* [What the task asks] Look for the word "dimensions" in the entries below, then copy every line that has it.

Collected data
**********

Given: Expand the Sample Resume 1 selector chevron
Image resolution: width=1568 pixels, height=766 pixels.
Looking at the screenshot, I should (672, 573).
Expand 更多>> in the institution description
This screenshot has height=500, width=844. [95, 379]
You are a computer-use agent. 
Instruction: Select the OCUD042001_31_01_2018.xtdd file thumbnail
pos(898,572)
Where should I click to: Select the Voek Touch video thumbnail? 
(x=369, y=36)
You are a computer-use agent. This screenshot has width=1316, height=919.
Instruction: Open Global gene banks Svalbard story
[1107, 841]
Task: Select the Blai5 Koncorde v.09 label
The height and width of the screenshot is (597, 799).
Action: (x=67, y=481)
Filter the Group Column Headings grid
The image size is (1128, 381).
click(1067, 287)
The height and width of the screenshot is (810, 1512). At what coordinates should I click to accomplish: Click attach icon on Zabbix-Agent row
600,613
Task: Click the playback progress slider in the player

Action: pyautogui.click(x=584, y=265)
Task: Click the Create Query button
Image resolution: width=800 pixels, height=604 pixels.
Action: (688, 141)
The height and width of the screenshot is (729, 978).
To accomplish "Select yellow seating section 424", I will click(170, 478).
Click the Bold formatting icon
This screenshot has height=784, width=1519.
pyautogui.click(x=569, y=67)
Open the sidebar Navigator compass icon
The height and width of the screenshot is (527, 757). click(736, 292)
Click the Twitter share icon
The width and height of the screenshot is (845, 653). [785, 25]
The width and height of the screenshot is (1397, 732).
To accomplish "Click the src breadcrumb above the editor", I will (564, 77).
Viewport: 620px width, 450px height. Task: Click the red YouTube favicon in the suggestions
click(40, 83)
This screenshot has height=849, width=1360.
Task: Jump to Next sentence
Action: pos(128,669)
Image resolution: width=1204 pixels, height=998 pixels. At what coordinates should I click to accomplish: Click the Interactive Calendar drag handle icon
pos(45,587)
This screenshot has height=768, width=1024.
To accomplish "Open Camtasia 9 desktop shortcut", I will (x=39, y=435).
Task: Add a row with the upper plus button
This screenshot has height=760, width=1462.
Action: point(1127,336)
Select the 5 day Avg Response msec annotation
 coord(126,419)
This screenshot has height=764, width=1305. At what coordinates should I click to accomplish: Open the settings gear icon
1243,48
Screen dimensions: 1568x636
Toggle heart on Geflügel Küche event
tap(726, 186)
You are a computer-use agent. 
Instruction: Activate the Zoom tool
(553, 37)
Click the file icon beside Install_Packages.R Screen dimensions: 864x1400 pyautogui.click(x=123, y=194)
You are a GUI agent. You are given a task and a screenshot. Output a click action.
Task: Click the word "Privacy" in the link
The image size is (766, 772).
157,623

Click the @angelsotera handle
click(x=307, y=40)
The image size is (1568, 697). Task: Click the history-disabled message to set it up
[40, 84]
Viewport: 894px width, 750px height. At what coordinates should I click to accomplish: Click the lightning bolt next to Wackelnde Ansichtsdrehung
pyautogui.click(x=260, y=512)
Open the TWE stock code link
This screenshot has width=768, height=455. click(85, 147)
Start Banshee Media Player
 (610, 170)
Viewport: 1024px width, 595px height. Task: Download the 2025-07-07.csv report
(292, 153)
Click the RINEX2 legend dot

**********

* [Task response]
Screen dimensions: 1568x636
Click the file icon beside Install_Packages.R Screen dimensions: 864x1400 pyautogui.click(x=123, y=194)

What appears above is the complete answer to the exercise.